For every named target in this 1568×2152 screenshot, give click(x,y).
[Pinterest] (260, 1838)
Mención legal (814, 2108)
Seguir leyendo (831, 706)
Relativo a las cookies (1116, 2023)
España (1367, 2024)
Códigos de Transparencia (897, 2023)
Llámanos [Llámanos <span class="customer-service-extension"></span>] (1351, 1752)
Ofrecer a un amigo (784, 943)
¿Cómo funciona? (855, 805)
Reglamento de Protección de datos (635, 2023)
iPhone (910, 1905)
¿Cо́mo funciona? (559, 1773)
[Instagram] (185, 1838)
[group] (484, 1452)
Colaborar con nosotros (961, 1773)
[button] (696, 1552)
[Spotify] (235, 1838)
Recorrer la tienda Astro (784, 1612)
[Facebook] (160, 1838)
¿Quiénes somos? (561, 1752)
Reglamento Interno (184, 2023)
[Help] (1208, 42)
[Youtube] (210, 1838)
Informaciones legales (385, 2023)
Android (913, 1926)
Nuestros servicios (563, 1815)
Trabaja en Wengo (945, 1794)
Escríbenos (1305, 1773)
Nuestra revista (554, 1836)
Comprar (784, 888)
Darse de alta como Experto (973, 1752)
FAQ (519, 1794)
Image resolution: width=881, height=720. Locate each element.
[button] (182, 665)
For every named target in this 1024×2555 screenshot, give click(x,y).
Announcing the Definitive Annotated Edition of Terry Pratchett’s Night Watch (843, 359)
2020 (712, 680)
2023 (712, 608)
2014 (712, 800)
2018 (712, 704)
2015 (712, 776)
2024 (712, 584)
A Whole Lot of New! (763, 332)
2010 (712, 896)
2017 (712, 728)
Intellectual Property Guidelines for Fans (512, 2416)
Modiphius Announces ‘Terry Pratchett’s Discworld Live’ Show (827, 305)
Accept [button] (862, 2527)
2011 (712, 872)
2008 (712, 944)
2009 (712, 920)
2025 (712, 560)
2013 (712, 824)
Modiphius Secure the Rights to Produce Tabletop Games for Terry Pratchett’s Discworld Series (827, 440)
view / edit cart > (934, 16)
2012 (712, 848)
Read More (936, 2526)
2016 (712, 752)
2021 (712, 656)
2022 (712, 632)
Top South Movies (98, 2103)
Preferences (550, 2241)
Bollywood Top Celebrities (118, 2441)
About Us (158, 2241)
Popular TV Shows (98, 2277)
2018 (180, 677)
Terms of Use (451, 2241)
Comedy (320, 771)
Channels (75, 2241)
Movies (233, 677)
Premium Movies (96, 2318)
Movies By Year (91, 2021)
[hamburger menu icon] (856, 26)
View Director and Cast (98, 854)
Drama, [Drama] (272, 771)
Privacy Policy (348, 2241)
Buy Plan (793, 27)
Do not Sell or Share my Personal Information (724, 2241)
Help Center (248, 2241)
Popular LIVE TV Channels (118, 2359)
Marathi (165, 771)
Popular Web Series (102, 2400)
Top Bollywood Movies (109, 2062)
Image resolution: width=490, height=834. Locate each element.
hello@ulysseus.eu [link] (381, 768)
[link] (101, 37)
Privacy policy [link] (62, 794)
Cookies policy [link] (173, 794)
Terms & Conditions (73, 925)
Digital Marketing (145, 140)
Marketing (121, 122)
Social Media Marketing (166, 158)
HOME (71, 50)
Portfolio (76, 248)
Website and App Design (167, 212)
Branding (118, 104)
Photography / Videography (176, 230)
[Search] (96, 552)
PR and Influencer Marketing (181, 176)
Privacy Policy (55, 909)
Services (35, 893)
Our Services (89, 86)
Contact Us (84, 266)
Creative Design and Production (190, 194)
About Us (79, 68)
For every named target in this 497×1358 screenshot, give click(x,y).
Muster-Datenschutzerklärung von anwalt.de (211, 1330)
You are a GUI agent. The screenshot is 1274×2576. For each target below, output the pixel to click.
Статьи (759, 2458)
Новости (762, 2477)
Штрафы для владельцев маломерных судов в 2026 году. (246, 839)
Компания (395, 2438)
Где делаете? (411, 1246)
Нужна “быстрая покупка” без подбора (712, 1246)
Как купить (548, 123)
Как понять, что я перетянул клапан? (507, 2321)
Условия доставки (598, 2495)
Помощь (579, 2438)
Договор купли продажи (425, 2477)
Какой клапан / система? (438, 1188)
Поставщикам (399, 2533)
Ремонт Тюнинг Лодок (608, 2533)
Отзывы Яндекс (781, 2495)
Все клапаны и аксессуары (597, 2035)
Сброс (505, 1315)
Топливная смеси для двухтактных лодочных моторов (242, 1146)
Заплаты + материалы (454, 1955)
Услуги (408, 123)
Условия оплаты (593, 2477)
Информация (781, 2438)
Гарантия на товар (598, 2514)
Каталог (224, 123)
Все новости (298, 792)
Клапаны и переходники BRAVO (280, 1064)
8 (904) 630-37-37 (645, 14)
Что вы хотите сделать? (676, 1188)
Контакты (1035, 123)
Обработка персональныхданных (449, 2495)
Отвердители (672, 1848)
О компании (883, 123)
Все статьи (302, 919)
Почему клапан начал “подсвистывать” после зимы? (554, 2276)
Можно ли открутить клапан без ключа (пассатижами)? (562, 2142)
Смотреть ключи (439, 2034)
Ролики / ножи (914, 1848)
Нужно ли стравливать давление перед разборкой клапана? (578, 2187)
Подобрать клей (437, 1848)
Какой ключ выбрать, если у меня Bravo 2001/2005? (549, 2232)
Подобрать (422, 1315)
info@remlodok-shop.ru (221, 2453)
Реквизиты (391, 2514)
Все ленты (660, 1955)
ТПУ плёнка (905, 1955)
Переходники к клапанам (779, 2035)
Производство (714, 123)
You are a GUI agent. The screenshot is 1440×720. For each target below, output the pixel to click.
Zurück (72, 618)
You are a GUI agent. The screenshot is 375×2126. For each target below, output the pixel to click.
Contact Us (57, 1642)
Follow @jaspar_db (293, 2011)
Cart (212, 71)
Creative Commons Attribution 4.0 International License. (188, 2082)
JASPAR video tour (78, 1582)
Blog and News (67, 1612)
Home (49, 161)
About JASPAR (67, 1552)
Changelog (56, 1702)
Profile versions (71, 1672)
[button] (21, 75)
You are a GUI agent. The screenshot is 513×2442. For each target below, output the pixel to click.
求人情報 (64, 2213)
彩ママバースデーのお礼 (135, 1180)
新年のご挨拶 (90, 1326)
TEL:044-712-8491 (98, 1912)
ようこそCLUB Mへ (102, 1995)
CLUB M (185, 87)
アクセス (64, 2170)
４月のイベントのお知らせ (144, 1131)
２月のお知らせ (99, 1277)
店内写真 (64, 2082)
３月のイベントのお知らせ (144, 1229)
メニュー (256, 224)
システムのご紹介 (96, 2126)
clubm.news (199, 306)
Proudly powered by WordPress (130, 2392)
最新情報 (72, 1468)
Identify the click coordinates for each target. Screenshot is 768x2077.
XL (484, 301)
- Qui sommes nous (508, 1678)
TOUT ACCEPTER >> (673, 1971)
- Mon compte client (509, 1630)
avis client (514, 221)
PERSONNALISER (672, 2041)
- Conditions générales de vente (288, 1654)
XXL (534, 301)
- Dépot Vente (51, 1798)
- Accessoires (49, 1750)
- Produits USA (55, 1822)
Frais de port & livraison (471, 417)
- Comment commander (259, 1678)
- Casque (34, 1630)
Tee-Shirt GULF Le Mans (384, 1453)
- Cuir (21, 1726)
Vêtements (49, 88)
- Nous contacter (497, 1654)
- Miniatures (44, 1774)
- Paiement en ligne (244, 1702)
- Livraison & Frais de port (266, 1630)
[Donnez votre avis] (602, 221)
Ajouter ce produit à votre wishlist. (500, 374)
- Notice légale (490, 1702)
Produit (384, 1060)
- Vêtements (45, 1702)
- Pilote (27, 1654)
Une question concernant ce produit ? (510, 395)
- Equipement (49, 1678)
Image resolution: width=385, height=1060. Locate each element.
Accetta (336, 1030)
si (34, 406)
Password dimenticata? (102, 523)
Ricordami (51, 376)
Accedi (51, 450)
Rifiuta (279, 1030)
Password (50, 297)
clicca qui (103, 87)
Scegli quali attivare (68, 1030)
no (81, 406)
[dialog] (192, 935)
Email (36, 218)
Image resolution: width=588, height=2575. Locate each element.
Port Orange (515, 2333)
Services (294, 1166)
::::
Written instruction
Reproduce the items from the line with "Our Services (89, 86)" to the line with "Zurück (72, 618)", substituting "image" for every "screenshot" and leaving everything else unchanged.

Final answer
Our Services (89, 86)
Contact Us (84, 266)
Creative Design and Production (190, 194)
About Us (79, 68)
For every named target in this 497×1358 image, give click(x,y).
Muster-Datenschutzerklärung von anwalt.de (211, 1330)
You are a GUI agent. The image is 1274×2576. For each target below, output the pixel to click.
Статьи (759, 2458)
Новости (762, 2477)
Штрафы для владельцев маломерных судов в 2026 году. (246, 839)
Компания (395, 2438)
Где делаете? (411, 1246)
Нужна “быстрая покупка” без подбора (712, 1246)
Как купить (548, 123)
Как понять, что я перетянул клапан? (507, 2321)
Условия доставки (598, 2495)
Помощь (579, 2438)
Договор купли продажи (425, 2477)
Какой клапан / система? (438, 1188)
Поставщикам (399, 2533)
Ремонт Тюнинг Лодок (608, 2533)
Отзывы Яндекс (781, 2495)
Все клапаны и аксессуары (597, 2035)
Сброс (505, 1315)
Топливная смеси для двухтактных лодочных моторов (242, 1146)
Заплаты + материалы (454, 1955)
Услуги (408, 123)
Условия оплаты (593, 2477)
Информация (781, 2438)
Гарантия на товар (598, 2514)
Каталог (224, 123)
Все новости (298, 792)
Клапаны и переходники BRAVO (280, 1064)
8 (904) 630-37-37 (645, 14)
Что вы хотите сделать? (676, 1188)
Контакты (1035, 123)
Обработка персональныхданных (449, 2495)
Отвердители (672, 1848)
О компании (883, 123)
Все статьи (302, 919)
Почему клапан начал “подсвистывать” после зимы? (554, 2276)
Можно ли открутить клапан без ключа (пассатижами)? (562, 2142)
Смотреть ключи (439, 2034)
Ролики / ножи (914, 1848)
Нужно ли стравливать давление перед разборкой клапана? (578, 2187)
Подобрать клей (437, 1848)
Какой ключ выбрать, если у меня Bravo 2001/2005? (549, 2232)
Подобрать (422, 1315)
info@remlodok-shop.ru (221, 2453)
Реквизиты (391, 2514)
Все ленты (660, 1955)
ТПУ плёнка (905, 1955)
Переходники к клапанам (779, 2035)
Производство (714, 123)
You are a GUI agent. The image is 1440×720. For each target below, output the pixel to click.
Zurück (72, 618)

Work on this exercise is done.